Unlocking the Potential of Transformers for Long-Form Text Matching: A Simple yet Powerful Approach

Long-form text matching is critical in natural language processing (NLP) and information retrieval (IR) applications. Traditional methods often struggle to capture the global semantics and handle the large computational overhead. In our research, we propose a simple yet effective solution using sequence pair classification with Transformer models, demonstrating its superiority over state-of-the-art Siamese network-based methods.

Challenges in Long-Form Text Matching

Long-form text matching presents several challenges:

  1. Global Matching Semantics: In long-form texts, crucial matching signals are sparsely distributed across the document. Traditional methods often miss these signals, leading to suboptimal performance.
  2. Hierarchical Structure: Long documents consist of a hierarchical structure with sentences and words. Capturing this multi-level structure is essential for accurate matching.
  3. Handling Long Texts: Efficiently processing long texts is challenging due to the computational limitations of traditional neural networks and the input length constraints of Transformer models, like BERT, which typically handle up to 512 tokens.

Existing recent solutions are usually based on the Siamese network. We argue that in such methods, the interaction between terms in two texts happened too late, which could result in the loss of important matching signals.

Proposed Method: Sequence Pair Classification

Our approach diverges from traditional Siamese networks by adopting a sequence pair classification framework starting at the token-level stage. This simple method allows us to capture global semantics between documents—specifically, relevant tokens across texts—starting with the very first attention layer of the encoder.  We implement the sequence pair classification method in the following straightforward way: we begin by tokenizing the two documents in a pair into separate sequences of tokens. These sequences are then concatenated using a [SEP] token, with a [CLS] token placed at the beginning. To ensure both documents are represented fairly, especially in cases where one document might dominate the token budget, we pre-calculate a token allocation. This ensures that both documents have an adequate number of tokens after truncation. This concatenated sequence is fed into a Transformer encoder (DistilBERT, RoBERTa, or Longformer), and the output from the [CLS] token is used for final classification. On the basis of the features introduced above, users can also make more design choices about the output layer on top of the Transformer-based encoder to include more matching signals. This architecture allows the model to capture interactions between terms in the two texts at an early stage, leveraging the self-attention mechanism to learn rich matching signals across different granularities.

The Overview of the Sequence Pair Architecture
Figure 1. The Overview of the Sequence Pair Architecture

Experimental Setup and Results

We evaluated our method on several benchmark datasets (AAN-abstract, OC, S2ORC, PAN, and AAN-body) and compared it with state-of-the-art methods. Three variants of our method are named by the transformer encoder used: SEQ-D (DistilBERT), SEQ-R (RoBERTa), SEQ-L (Longformer).
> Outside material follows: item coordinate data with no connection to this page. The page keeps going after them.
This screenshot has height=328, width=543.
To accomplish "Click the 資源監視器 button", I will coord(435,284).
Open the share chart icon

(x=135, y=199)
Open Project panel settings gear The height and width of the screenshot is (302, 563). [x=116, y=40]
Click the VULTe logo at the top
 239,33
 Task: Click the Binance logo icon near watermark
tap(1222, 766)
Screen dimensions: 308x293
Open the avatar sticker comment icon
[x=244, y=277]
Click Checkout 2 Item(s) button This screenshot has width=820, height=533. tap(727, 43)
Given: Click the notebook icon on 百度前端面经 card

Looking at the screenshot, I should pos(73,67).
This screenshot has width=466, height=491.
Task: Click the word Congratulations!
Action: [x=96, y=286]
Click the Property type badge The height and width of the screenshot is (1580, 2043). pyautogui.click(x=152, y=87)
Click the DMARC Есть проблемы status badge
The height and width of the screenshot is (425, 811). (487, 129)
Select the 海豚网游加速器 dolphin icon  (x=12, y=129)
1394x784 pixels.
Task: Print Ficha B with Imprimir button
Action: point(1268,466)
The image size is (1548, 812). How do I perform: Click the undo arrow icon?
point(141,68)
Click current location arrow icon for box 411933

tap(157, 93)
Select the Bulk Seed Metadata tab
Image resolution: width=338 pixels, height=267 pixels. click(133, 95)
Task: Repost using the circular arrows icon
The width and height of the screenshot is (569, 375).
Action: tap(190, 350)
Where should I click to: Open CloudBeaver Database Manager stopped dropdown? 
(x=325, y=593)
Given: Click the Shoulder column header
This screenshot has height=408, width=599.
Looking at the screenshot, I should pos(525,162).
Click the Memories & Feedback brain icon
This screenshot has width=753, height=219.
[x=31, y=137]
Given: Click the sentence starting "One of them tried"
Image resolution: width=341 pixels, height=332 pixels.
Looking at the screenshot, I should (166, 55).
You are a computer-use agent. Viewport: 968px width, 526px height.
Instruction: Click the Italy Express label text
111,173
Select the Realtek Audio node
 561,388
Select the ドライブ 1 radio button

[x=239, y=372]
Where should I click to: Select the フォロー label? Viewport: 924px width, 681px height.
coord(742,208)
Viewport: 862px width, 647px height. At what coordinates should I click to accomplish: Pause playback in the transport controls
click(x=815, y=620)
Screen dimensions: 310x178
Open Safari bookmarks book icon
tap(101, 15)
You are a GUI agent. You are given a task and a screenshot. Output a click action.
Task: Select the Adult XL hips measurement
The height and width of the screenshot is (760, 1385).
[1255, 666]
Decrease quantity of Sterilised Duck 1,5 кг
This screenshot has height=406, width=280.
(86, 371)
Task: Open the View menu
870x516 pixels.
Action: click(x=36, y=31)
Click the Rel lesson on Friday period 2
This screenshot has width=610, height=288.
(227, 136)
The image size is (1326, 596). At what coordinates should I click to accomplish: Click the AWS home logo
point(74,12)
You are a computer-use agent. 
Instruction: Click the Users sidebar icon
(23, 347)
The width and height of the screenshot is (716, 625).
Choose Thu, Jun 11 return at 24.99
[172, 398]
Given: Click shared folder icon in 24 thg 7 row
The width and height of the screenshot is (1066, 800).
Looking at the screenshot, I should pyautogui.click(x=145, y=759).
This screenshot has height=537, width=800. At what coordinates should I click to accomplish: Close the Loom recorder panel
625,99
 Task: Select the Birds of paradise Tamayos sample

As shown in Figure 2, sequence pair classification significantly improves accuracy and F1 scores, especially for longer sequences, demonstrating the efficacy of capturing richer matching signals through early interaction.

The Main Experimental Results
Figure 2: The Main Experimental Results

Implications and Future Directions

Our study represents a notable advancement in long-form text matching, with practical implications for various NLP and IR applications, such as document matching, news deduplication, citation recommendation, plagiarism detection, and job targeting. The success of the sequence pair classification architecture highlights the potential for Transformer models to handle complex text-matching tasks more effectively than traditional Siamese networks.

Future research should focus on optimizing the computational efficiency of self-attention mechanisms in Transformers to reduce overhead. Exploring the trade-offs between sequence length and attention sparsity could lead to more efficient models. Additionally, integrating large language models (LLMs) like GPT-4 could further enhance long-form text matching by leveraging their extensive pre-trained knowledge, despite the challenge of input length limitations.

Conclusion

We explore a simple baseline method based on Transformer encoders by casting the problem into a sequence pair classification one. The experimental results show that such a simple method has achieved promising results and outperformed state-of-the-art methods in this field. It illustrates the superiority of the sequence pair classification architecture over the Siamese network-based one, which is widely adopted by existing solutions. Future studies could consider the baseline method proposed in this work as a cornerstone and could subsequently propose new techniques to alleviate the computational overhead of the self-attention mechanism in Transformer while ensuring good performance.